Composer supports distributed training on multiple devices, whether it be multiple GPUs on a single node, or multiple GPUs across multiple nodes.

Data Parallelism#

Composer distributes work across devices via data-parallelism-only. We choose this in order to provide the most flexibility to algorithms, which can modify the training loop in complex ways. Data parallelism greatly simplifies model building and memory management. Every GPU is performing the same work, so inspecting the rank zero is sufficient to reason about memory, performance, and other properties.

Within Composer, we have two options for data-parallelism-only execution: Pytorch DDP`_ and DeepSpeed Zero. We currently default to Pytorch DDP, though DeepSpeed Zero can provide better performance and lower memory utilization when configured correctly.

Usage#

To launch a multi-GPU training job, we provide the composer launcher:

# run training on 8 GPUs
>>> composer -n 8 my_training_script.py

Under the hood, this script (source code here) sets the required torch.distributed environment variables, launches the processes, and then runs the script on each process.

Note

The batch_size passed to your dataloader should be the per-device minibatch size. We further split this into smaller microbatches with gradient accumulation.

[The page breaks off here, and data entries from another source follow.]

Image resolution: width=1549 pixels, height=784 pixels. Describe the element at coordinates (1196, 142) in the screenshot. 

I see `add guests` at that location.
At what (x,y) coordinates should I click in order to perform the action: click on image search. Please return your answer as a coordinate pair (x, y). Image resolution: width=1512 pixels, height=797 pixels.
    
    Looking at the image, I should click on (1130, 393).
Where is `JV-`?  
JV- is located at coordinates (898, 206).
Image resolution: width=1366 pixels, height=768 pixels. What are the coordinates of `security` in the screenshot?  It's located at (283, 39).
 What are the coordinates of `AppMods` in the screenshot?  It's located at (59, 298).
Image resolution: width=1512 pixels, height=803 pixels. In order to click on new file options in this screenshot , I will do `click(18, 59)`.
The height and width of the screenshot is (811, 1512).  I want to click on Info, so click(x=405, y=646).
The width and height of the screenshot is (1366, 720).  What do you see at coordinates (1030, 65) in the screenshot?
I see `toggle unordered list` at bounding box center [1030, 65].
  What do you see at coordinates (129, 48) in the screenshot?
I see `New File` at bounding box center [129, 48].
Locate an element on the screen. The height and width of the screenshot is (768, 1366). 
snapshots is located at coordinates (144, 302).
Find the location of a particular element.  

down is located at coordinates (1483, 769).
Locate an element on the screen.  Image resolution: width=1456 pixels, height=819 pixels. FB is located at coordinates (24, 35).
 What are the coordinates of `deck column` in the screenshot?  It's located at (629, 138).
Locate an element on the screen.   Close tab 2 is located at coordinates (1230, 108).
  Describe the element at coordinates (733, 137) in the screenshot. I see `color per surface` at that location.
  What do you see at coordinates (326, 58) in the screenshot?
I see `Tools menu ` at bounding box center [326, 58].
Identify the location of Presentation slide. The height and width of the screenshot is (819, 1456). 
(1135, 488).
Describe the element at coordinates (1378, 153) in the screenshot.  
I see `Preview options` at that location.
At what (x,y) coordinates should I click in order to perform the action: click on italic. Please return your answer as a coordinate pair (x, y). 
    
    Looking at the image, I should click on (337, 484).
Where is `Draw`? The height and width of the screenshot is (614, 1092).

For additional configurations of our launcher script, run composer --help.

usage: composer [-h] -n NPROC [--world_size WORLD_SIZE]
                [--base_rank BASE_RANK] [--node_rank NODE_RANK]
                [--master_addr MASTER_ADDR] [--master_port MASTER_PORT]
                [--run_directory RUN_DIRECTORY] [-m] [-v]
                training_script ...

Positional Arguments#

training_script

The path to the training script used to initialize a single training process. Should be followed by any command-line arguments the script should be launched with.

training_script_args

Any arguments for the training script, given in the expected order.

Named Arguments#

-n, --nproc

The number of processes to launch on this node. Required.

--world_size

The total number of processes to launch on all nodes. Set to -1 to default to nproc (single-node operation). Defaults to -1.

Default: -1

--base_rank

The rank of the lowest ranked process to launch on this node. Specifying a base_rank B and an nproc N will spawn processes with global ranks [B, B+1, โ€ฆ B+N-1]. Defaults to 0 (single-node operation).

Default: 0

--node_rank

The rank of this node. Set to -1 to assume that all nodes have the same number of processes, and calculate accordingly. Defaults to -1.

Default: -1

--master_addr

The FQDN of the node running the rank 0 worker. Defaults to 127.0.0.1 (single-node operation).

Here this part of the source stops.